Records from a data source

------------------------------------

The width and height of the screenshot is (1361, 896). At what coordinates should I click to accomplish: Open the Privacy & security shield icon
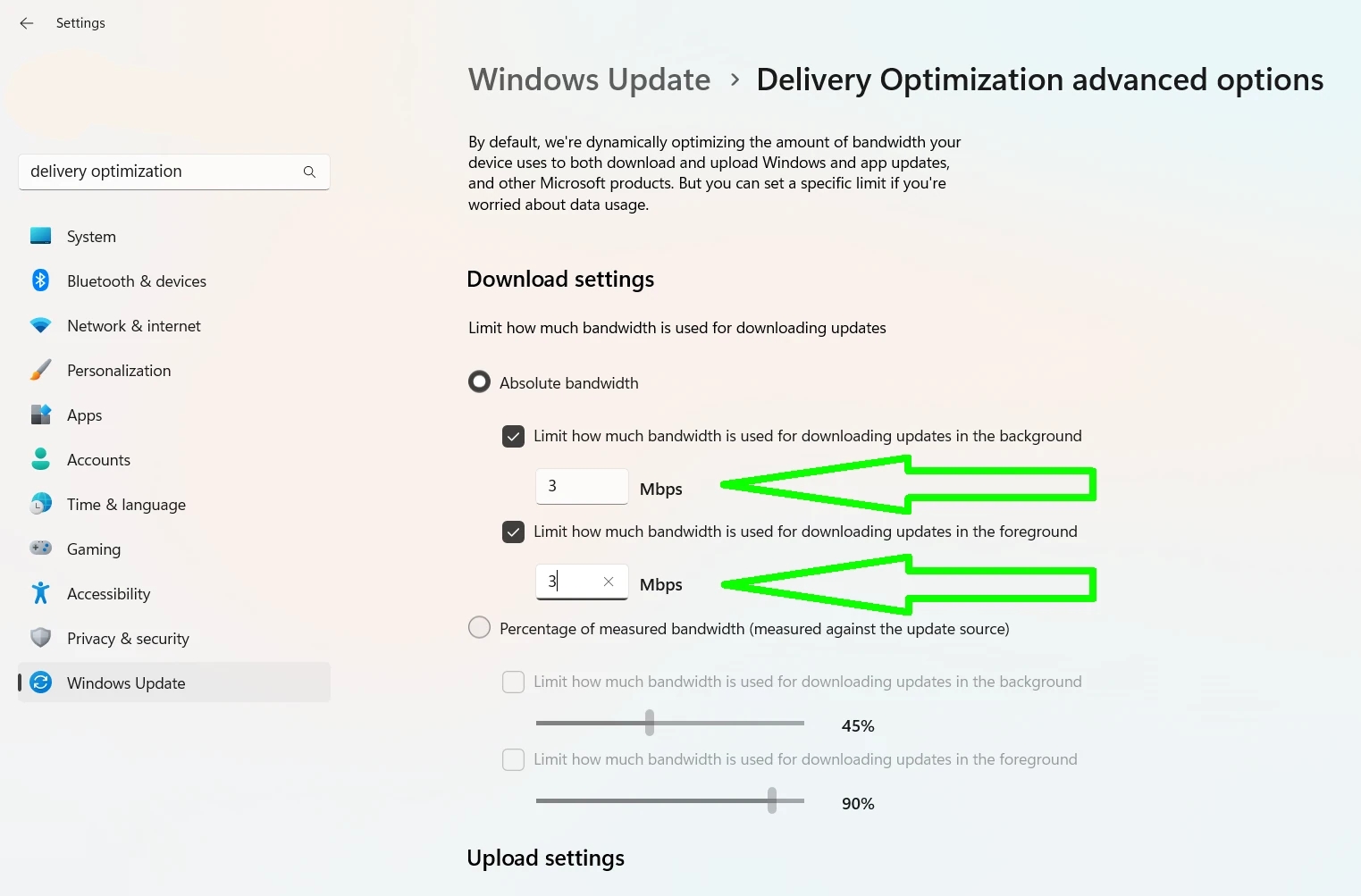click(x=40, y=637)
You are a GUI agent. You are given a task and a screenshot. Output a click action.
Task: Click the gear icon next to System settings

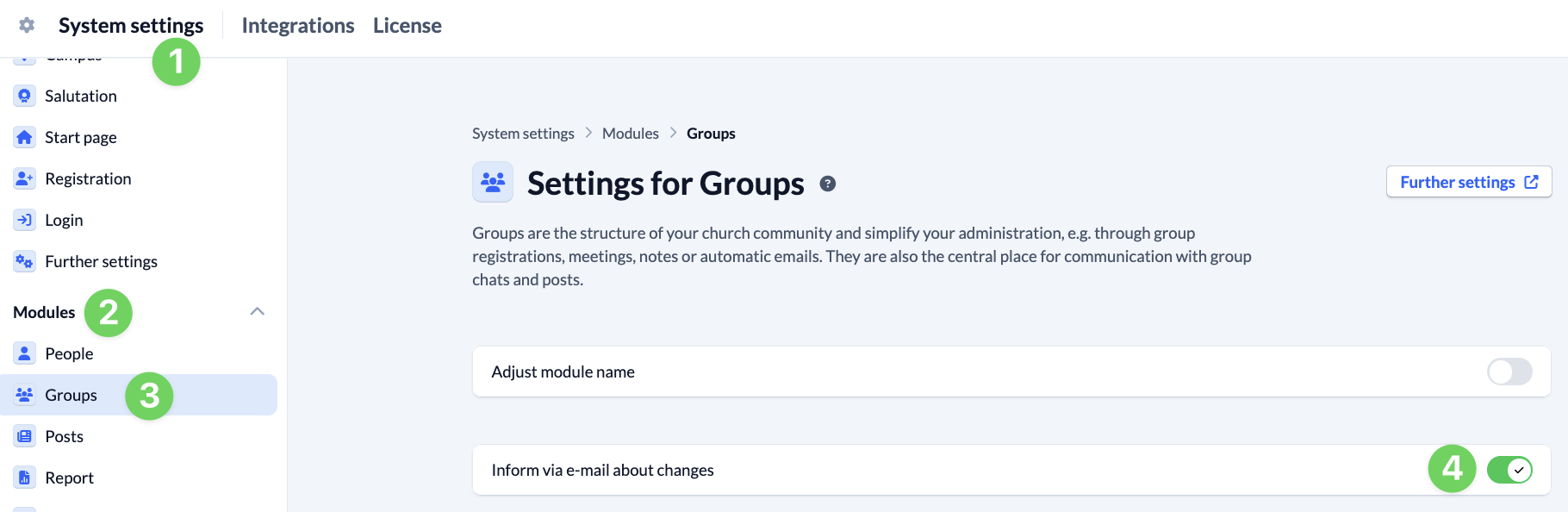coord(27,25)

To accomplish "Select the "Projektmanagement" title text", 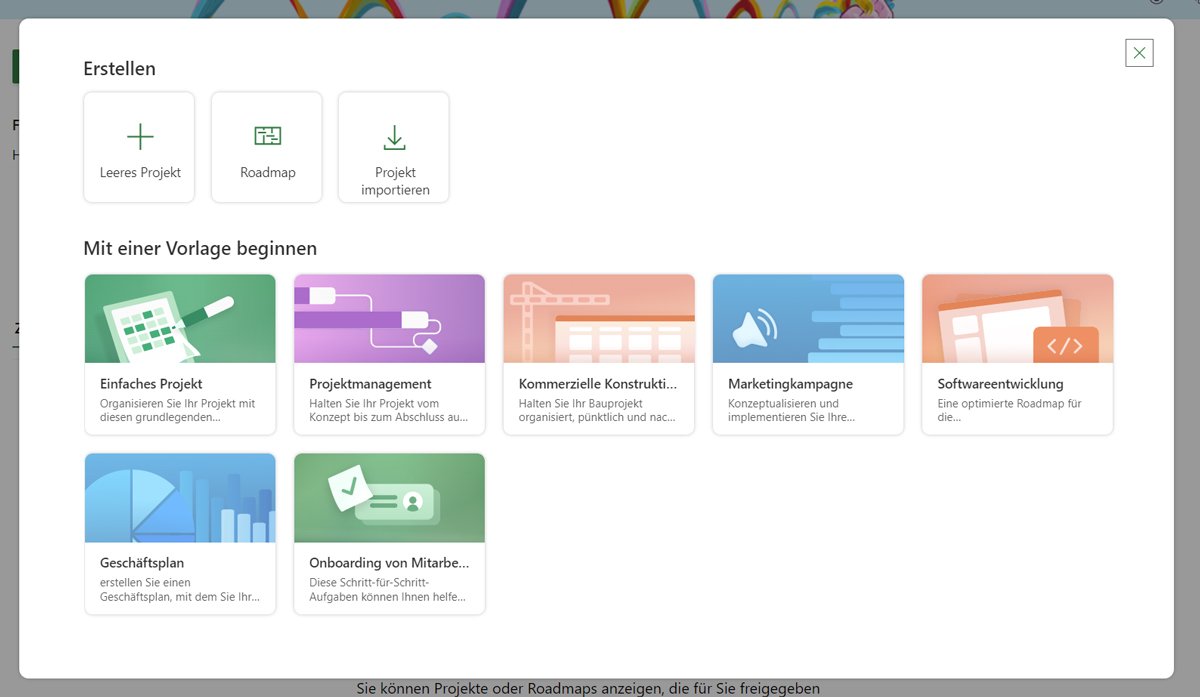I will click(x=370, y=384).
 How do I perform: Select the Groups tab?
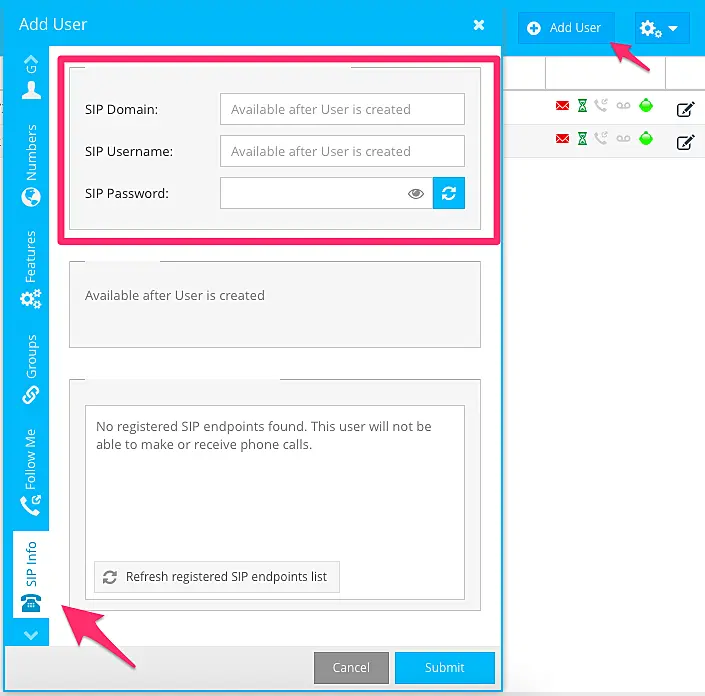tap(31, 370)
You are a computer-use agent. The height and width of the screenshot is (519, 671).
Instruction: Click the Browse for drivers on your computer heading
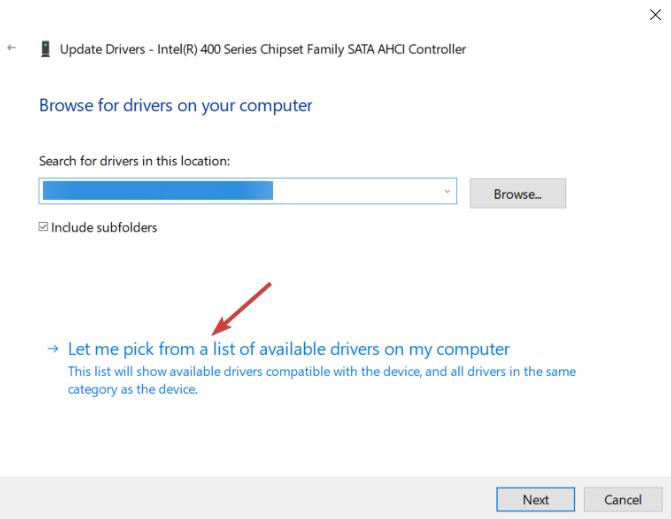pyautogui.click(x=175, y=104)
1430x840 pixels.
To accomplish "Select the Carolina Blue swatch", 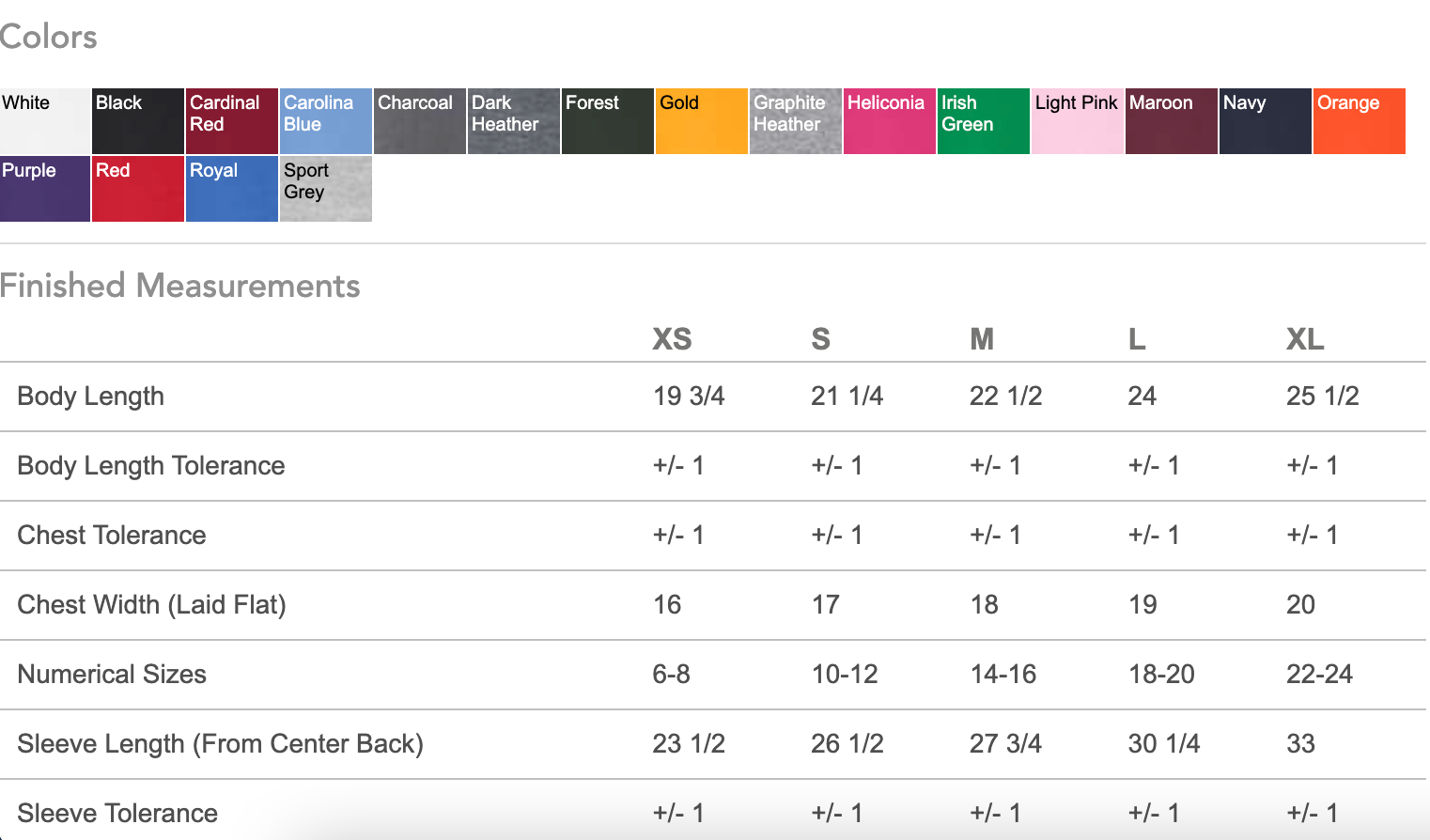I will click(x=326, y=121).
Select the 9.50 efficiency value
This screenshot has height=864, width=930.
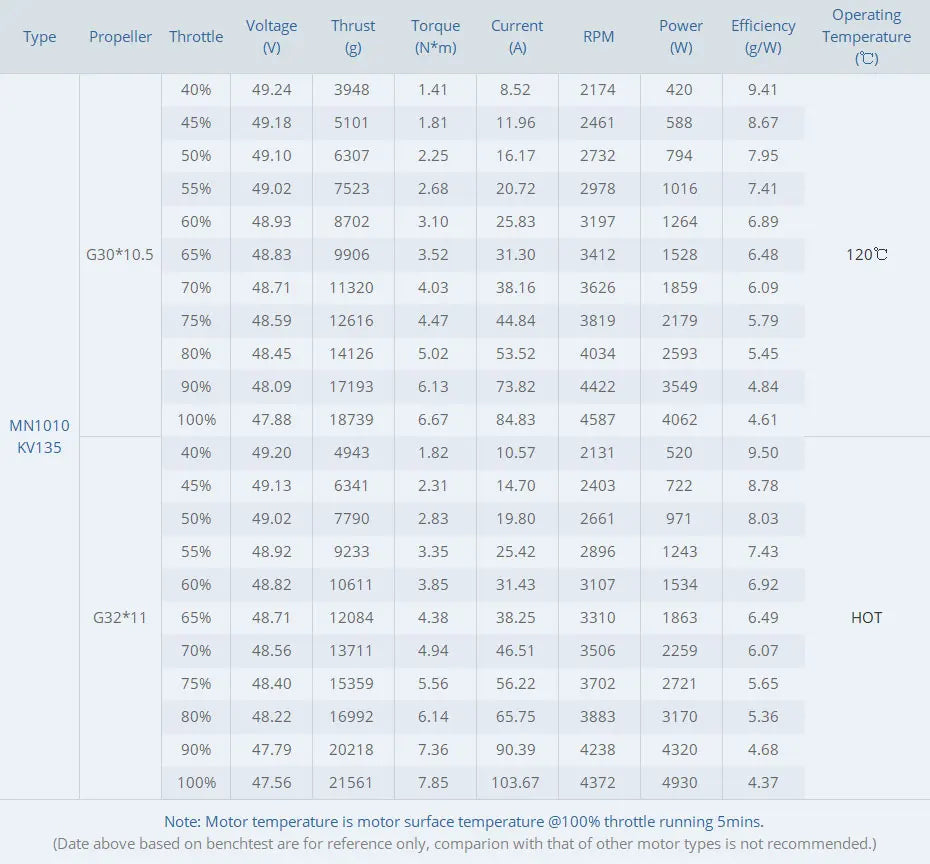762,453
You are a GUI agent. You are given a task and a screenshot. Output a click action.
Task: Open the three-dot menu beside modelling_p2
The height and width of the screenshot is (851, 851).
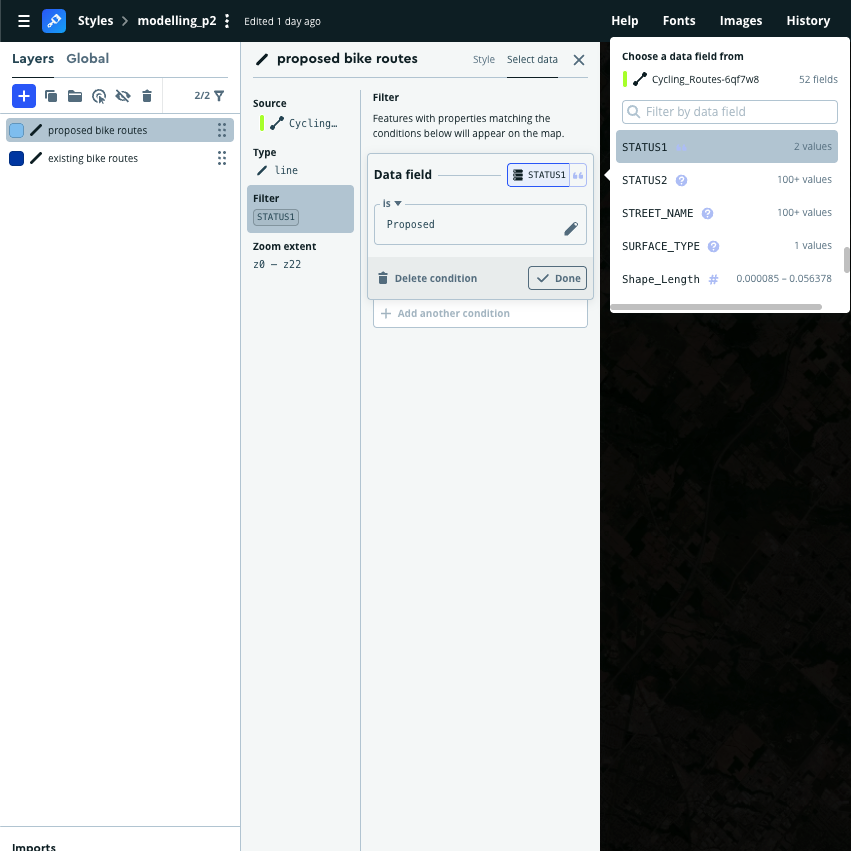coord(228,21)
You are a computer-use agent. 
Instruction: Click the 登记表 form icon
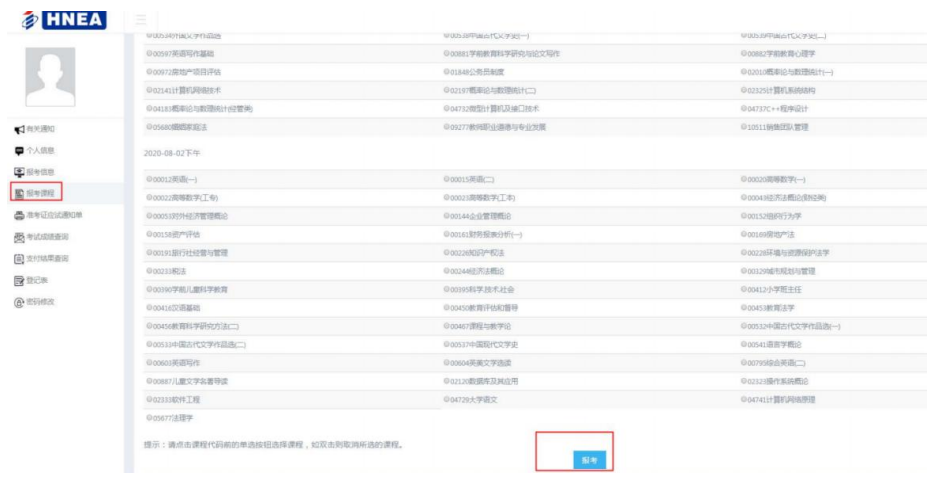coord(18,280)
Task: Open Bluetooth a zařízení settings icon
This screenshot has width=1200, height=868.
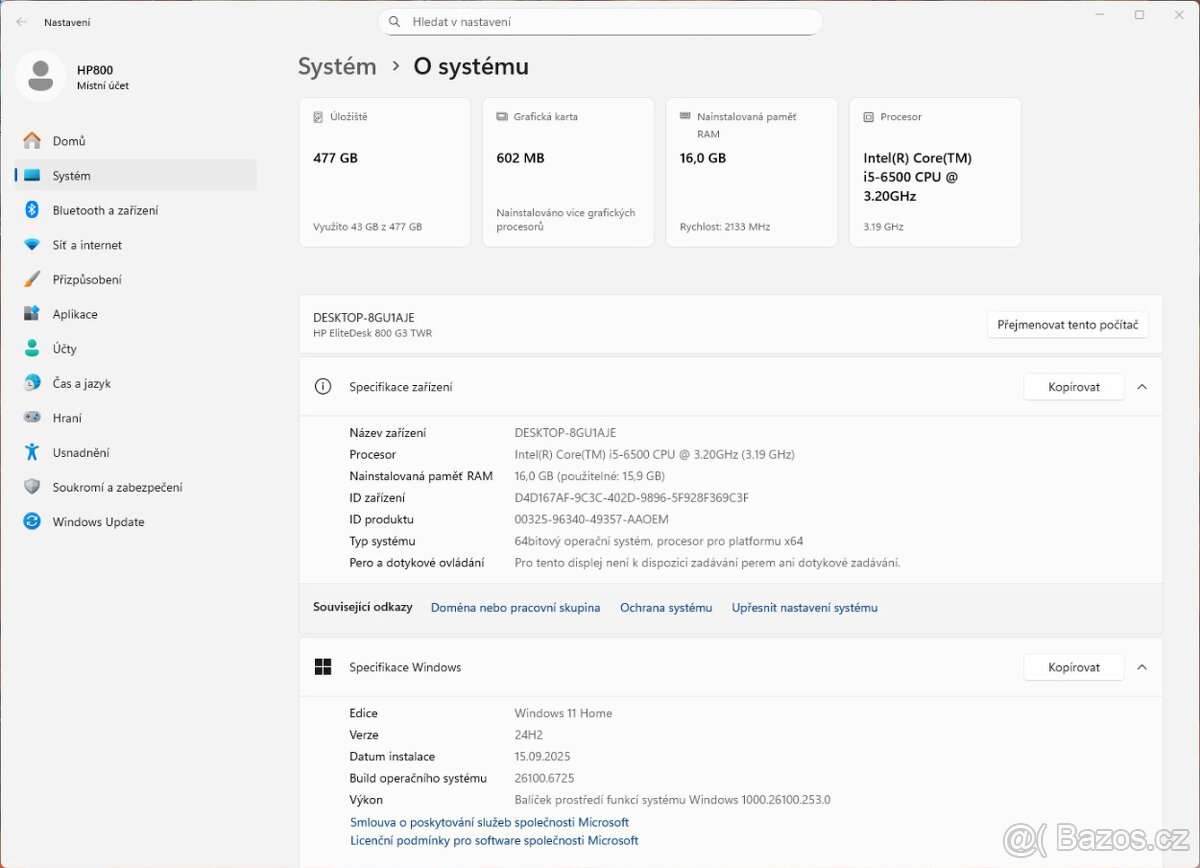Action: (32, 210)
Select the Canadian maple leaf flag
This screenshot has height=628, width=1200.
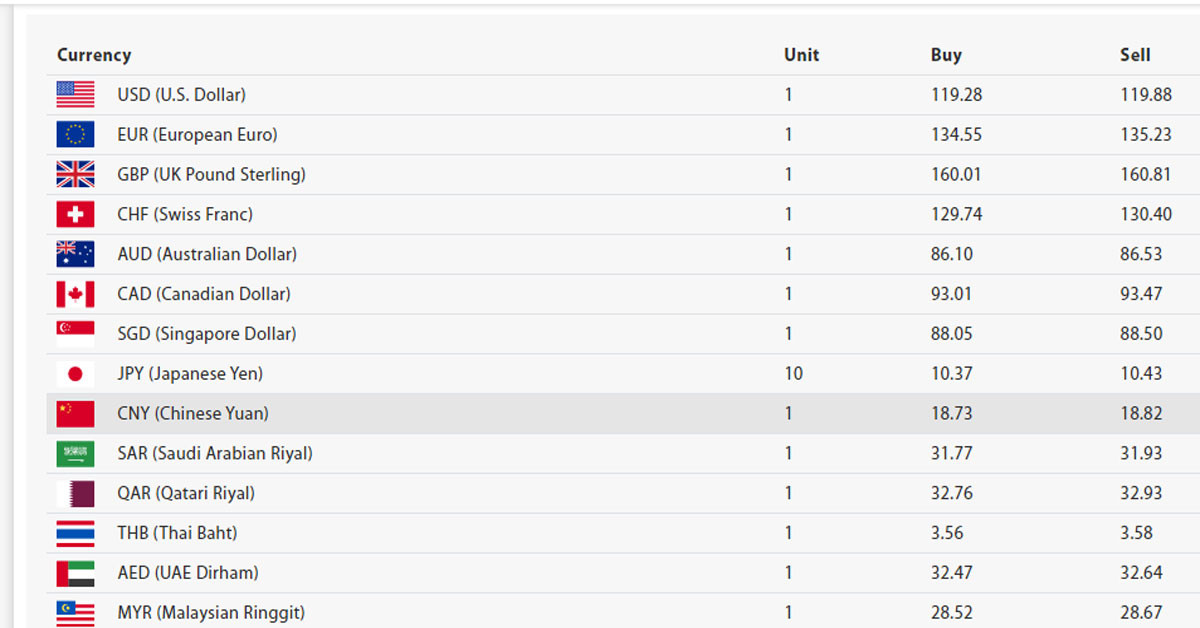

------------------------------------

• [Exercise]:
Lines containing the word "agent": copy every one of them from the records above.

• [Reply]:
You are a GUI agent. You are given a task and a screenshot. Output a click action.
You are a computer-use agent. The height and width of the screenshot is (519, 671).
You are a GUI agent. You are given a task and a screenshot. Output a click action.
You are a computer-use agent. 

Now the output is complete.